* Data supplied *
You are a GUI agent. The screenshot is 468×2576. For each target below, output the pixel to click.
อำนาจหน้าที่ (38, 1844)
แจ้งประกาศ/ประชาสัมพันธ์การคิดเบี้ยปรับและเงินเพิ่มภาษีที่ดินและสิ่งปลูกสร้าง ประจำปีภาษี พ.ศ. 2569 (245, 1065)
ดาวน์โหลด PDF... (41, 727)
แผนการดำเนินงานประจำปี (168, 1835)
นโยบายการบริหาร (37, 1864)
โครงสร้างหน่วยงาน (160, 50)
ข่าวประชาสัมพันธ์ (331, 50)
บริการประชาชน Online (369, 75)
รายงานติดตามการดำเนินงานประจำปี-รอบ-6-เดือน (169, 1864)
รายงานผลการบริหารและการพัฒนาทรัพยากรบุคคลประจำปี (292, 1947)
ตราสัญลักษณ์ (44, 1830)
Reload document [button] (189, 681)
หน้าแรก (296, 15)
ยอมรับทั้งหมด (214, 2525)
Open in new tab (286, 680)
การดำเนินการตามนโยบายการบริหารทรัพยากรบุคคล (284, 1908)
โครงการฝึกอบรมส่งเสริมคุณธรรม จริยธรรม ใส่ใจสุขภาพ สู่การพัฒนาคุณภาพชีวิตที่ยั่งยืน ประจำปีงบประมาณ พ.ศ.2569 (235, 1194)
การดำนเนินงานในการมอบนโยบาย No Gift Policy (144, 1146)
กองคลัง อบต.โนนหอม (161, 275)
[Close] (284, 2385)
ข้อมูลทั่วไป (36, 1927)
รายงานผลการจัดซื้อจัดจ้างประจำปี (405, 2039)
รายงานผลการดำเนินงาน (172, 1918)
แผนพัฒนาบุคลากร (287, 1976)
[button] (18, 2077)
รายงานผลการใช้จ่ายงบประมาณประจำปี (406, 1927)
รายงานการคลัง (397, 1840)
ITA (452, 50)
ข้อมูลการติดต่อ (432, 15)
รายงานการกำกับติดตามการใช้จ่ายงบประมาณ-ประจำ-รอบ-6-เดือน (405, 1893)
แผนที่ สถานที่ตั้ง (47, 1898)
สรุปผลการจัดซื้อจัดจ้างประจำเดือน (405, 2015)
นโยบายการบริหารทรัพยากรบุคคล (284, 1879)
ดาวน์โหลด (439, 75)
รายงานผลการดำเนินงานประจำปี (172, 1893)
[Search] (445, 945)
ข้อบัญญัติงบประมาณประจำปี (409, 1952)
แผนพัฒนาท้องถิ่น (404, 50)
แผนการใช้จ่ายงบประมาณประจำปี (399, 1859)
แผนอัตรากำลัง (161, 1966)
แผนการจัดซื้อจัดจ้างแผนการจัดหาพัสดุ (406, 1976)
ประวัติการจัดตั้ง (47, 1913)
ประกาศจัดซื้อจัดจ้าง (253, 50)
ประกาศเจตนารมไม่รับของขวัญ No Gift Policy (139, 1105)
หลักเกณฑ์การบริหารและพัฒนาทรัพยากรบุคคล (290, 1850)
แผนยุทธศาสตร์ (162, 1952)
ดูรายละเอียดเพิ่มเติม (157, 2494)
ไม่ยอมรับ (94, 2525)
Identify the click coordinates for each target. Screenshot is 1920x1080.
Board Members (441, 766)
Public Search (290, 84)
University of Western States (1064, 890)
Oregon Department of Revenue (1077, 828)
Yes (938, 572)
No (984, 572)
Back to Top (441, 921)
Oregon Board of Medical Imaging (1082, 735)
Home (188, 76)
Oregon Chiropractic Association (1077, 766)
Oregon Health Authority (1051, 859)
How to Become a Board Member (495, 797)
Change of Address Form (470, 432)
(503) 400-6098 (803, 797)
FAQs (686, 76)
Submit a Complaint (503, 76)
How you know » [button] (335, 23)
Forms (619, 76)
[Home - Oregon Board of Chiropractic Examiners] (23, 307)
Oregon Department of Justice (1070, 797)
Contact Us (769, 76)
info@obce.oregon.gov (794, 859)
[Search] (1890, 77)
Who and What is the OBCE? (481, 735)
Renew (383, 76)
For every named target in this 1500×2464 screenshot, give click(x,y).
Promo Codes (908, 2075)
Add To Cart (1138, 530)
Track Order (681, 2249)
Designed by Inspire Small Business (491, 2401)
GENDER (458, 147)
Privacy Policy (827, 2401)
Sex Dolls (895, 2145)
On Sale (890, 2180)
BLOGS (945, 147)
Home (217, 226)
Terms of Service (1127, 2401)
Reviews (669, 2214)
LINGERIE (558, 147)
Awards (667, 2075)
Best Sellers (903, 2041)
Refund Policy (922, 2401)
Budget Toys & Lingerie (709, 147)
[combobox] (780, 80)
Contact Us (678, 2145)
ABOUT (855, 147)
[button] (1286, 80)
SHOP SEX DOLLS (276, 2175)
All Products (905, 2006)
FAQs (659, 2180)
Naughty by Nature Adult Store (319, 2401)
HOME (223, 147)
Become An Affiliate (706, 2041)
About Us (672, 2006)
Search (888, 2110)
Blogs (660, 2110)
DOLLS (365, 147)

* Exercise goal *
Respond with an exact reproduction of the lines running from the one that contains "LINGERIE (558, 147)" through the end of the material.

* Problem solution *
LINGERIE (558, 147)
Awards (667, 2075)
Best Sellers (903, 2041)
Refund Policy (922, 2401)
Budget Toys & Lingerie (709, 147)
[combobox] (780, 80)
Contact Us (678, 2145)
ABOUT (855, 147)
[button] (1286, 80)
SHOP SEX DOLLS (276, 2175)
All Products (905, 2006)
FAQs (659, 2180)
Naughty by Nature Adult Store (319, 2401)
HOME (223, 147)
Become An Affiliate (706, 2041)
About Us (672, 2006)
Search (888, 2110)
Blogs (660, 2110)
DOLLS (365, 147)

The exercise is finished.